It also allows Goodell, who has been excellent at negotiating media rights deals, to negotiate a new round of deals with international broadcast partners — deals that are much more enticing given the new markets the NFL would be able to penetrate and the first mover advantage for any broadcast stations that want to make themselves the home for their local NFL team.
This should more than offset the concerns owners might have about having to split the revenue-sharing pot with four new franchises.
Of course, all of this can only be true if the NFL produces a good product out of the teams established abroad. And that presents a series of challenges.
Logistics Make NFL International Expansion a Problem, Even if a Division Helps
The logistical challenges of international travel for NFL teams are staggering. While the NFL and general advances in technology have resolved many of these problems, NFL teams still find themselves needing every minute of planning available to them in the months leading up to an international game in order to plan their travel.
An interview conducted six years ago with Joe Bussell, a former Special Events and Teams Operations Manager for an NFL team, revealed the depths to which NFL teams are forced to prepare for international games, often finding themselves packing replicas of their team kitchens, meeting rooms, office supply rooms and more, expanding their travel team from about 130 personnel to over twice that number.
“We sent professional copiers to our hotels in London,” Bussell explained, “because the coaches used both tablets and paper in binders for playbooks. Because we sent U.S. copiers, we had to send U.S.-sized paper — and plenty of it — because the conversion from standard to metric measurements meant different paper sizes.

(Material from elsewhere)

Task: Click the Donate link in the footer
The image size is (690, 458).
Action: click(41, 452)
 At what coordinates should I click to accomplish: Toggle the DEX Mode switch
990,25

Same for laminators and sheets.”
And though electronics have become much better in recent years at internally converting changes in voltage across electrical grids, teams still need to be careful to bring voltage converters so that European power standards — 230 volt systems — don’t fry the devices that don’t have voltage converters built into them.
NFL teams have contacts in every NFL city in order to make sure emergencies can get handled, and those will have to be established on a more permanent and enduring basis in London and any other European city hosting NFL games.
Those emergencies can range from finding parts to broken machines — often difficult enough but made even more difficult given the different types of devices available abroad — to emergency printing, telecom, audiovisual, storage, or hosting services.
For example, the Seattle Seahawks conduct all their practices in Seattle before an away game to Arizona, so there aren’t too many things that they would need in the Phoenix/Scottsdale area.
But they will still conduct a team meeting the night before the game in a hotel ballroom. If that ballroom springs a leak, they will have alternate options available to them for a meeting location.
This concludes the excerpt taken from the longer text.